Given entries:
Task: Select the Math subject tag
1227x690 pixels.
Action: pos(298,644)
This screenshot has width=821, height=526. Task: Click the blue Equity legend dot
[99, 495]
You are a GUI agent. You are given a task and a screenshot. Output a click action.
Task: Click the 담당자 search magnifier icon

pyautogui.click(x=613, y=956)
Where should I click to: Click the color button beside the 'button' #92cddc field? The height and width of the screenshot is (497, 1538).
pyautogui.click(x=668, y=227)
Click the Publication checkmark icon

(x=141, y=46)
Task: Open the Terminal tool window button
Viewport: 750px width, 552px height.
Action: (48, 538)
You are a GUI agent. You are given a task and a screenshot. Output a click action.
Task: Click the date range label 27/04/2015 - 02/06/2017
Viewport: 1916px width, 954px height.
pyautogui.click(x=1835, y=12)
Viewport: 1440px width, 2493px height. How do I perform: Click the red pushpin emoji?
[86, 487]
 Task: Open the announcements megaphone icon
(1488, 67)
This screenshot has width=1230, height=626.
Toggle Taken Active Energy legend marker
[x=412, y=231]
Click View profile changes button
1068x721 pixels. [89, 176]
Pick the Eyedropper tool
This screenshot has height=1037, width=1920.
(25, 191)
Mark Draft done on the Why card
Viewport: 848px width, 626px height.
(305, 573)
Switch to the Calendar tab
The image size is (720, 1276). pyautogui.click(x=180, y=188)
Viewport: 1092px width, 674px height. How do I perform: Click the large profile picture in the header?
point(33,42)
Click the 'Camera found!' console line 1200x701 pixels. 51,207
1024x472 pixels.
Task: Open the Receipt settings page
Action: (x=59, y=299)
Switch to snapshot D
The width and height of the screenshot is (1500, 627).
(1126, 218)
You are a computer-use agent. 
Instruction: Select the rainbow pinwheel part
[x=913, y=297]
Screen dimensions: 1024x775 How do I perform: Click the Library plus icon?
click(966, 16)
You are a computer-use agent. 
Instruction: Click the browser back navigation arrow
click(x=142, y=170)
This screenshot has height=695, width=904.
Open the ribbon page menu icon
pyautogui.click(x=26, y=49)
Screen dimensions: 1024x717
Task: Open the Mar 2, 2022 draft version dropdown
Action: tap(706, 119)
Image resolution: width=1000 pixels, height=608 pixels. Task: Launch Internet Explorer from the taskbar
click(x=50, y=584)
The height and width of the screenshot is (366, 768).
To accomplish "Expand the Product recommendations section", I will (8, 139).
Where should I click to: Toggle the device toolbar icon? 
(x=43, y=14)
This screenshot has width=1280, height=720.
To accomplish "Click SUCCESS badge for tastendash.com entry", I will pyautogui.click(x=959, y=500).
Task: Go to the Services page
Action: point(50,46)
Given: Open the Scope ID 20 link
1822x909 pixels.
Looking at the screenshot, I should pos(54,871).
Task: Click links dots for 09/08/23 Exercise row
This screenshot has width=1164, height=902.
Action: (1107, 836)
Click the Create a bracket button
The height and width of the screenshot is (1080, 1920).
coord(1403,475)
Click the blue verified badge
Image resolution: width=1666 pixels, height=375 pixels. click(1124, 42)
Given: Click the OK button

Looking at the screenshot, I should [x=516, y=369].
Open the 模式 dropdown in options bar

Aim of the task: Reproduce the full listing above, character for character.

Problem solution:
Task: Select the Math subject tag
1227x690 pixels.
Action: pos(298,644)
This screenshot has width=821, height=526. Task: Click the blue Equity legend dot
[99, 495]
You are a GUI agent. You are given a task and a screenshot. Output a click action.
Task: Click the 담당자 search magnifier icon

pyautogui.click(x=613, y=956)
Where should I click to: Click the color button beside the 'button' #92cddc field? The height and width of the screenshot is (497, 1538).
pyautogui.click(x=668, y=227)
Click the Publication checkmark icon

(x=141, y=46)
Task: Open the Terminal tool window button
Viewport: 750px width, 552px height.
Action: (48, 538)
You are a GUI agent. You are given a task and a screenshot. Output a click action.
Task: Click the date range label 27/04/2015 - 02/06/2017
Viewport: 1916px width, 954px height.
pyautogui.click(x=1835, y=12)
Viewport: 1440px width, 2493px height. How do I perform: Click the red pushpin emoji?
[86, 487]
 Task: Open the announcements megaphone icon
(1488, 67)
This screenshot has width=1230, height=626.
Toggle Taken Active Energy legend marker
[x=412, y=231]
Click View profile changes button
1068x721 pixels. [89, 176]
Pick the Eyedropper tool
This screenshot has height=1037, width=1920.
(25, 191)
Mark Draft done on the Why card
Viewport: 848px width, 626px height.
(305, 573)
Switch to the Calendar tab
The image size is (720, 1276). pyautogui.click(x=180, y=188)
Viewport: 1092px width, 674px height. How do I perform: Click the large profile picture in the header?
point(33,42)
Click the 'Camera found!' console line 1200x701 pixels. 51,207
1024x472 pixels.
Task: Open the Receipt settings page
Action: (x=59, y=299)
Switch to snapshot D
The width and height of the screenshot is (1500, 627).
(1126, 218)
You are a computer-use agent. 
Instruction: Select the rainbow pinwheel part
[x=913, y=297]
Screen dimensions: 1024x775 How do I perform: Click the Library plus icon?
click(966, 16)
You are a computer-use agent. 
Instruction: Click the browser back navigation arrow
click(x=142, y=170)
This screenshot has height=695, width=904.
Open the ribbon page menu icon
pyautogui.click(x=26, y=49)
Screen dimensions: 1024x717
Task: Open the Mar 2, 2022 draft version dropdown
Action: tap(706, 119)
Image resolution: width=1000 pixels, height=608 pixels. Task: Launch Internet Explorer from the taskbar
click(x=50, y=584)
The height and width of the screenshot is (366, 768).
To accomplish "Expand the Product recommendations section", I will (8, 139).
Where should I click to: Toggle the device toolbar icon? 
(x=43, y=14)
This screenshot has width=1280, height=720.
To accomplish "Click SUCCESS badge for tastendash.com entry", I will pyautogui.click(x=959, y=500).
Task: Go to the Services page
Action: point(50,46)
Given: Open the Scope ID 20 link
1822x909 pixels.
Looking at the screenshot, I should pos(54,871).
Task: Click links dots for 09/08/23 Exercise row
This screenshot has width=1164, height=902.
Action: (1107, 836)
Click the Create a bracket button
The height and width of the screenshot is (1080, 1920).
coord(1403,475)
Click the blue verified badge
Image resolution: width=1666 pixels, height=375 pixels. click(1124, 42)
Given: Click the OK button

Looking at the screenshot, I should [x=516, y=369].
Open the 模式 dropdown in options bar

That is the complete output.